Well, your boat has been a huge inspiration to me! I posted a bunch about my restoration at the old Glasspar forum. Some of my pics got lost in one of my comps dying.
I basically took a pretty bombed out 59 Seafair and rebuilt the stringers, deck, and transom. I painted the deck, gelcoated the hull, scrapped together a windshield. This restoration was about 6 years ago, and we have been having a ton of fun running around the Puget sound since! We mostly use it for short jaunts, but I have also used it as a fishing boat. I currently have an '88 Merc 115 TOP, but am looking to find something that gets a bit better gas mileage. We will see. Really don't have the money to get a new motor, and it gets tricky trying to find a lightly used one.

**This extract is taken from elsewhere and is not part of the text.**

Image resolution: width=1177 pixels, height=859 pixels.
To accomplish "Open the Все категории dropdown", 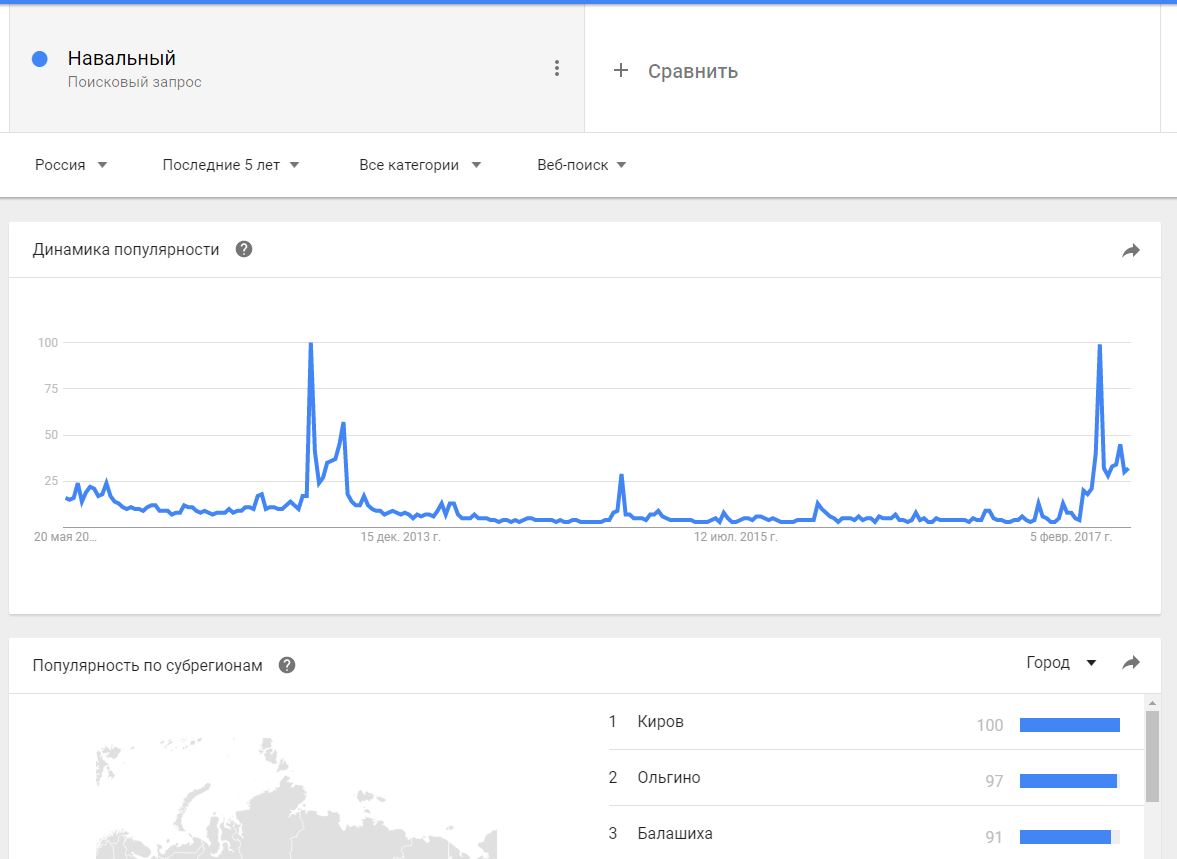I will click(x=420, y=165).
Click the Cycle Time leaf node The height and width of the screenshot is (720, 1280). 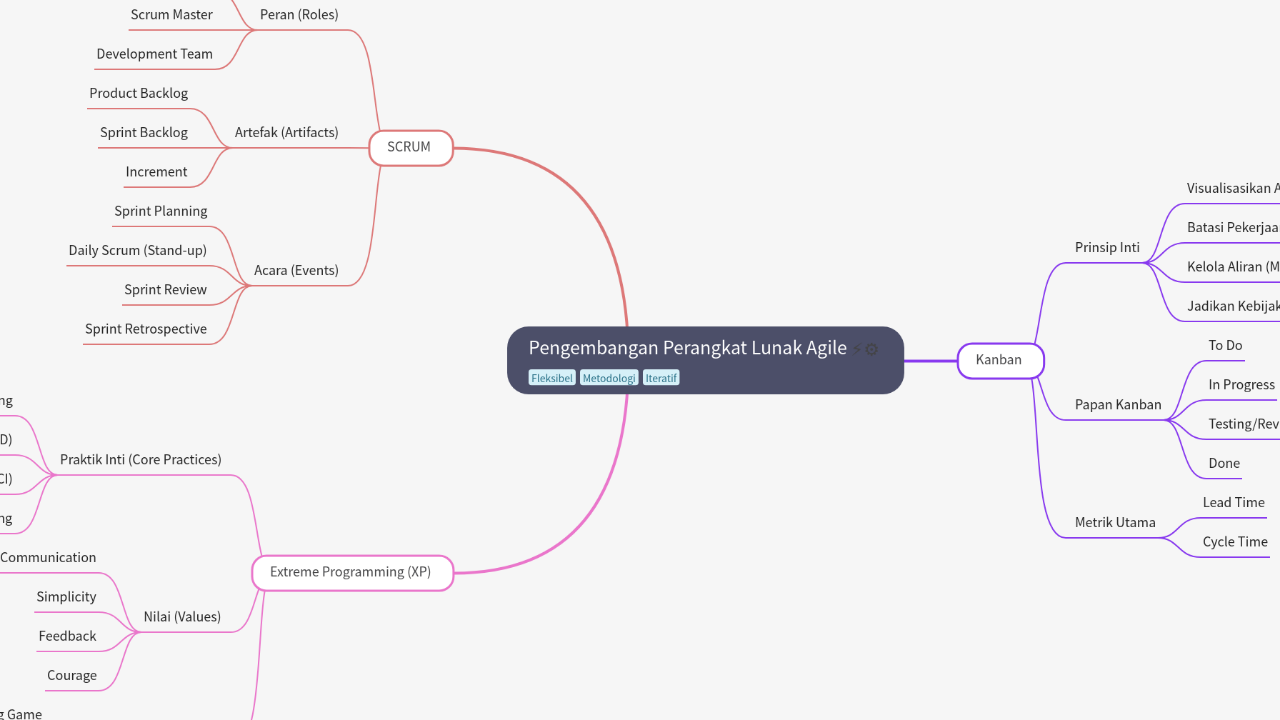1235,542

Over the years I have done slight improvements. I switched out the side saddle tanks for a single poly 19G that fits behind the rear seats. I moved my dual battery system to the cuddy area where the toilet originally sat. I made a headliner and added a couple of cabin lights.(Not totally happy with the headliner mounting-trying to use the ribs to attach it, but again, trying to balance time and hobbies)

When I initially did the restore, I didn't get my gunnel dimensions right, so a couple of pieces of trim didn't fit correctly. That was what started this round. I got some 1/2". mahogany to fit properly. I will begin installing that once I am happy with the hull. I also need to figure out how to salvage the exterior hull boards. I really don't want to have to make new ones, but these guys are getting a bit haggard. For now thinking of using mahogany dust with some type of resin to build up the low spots.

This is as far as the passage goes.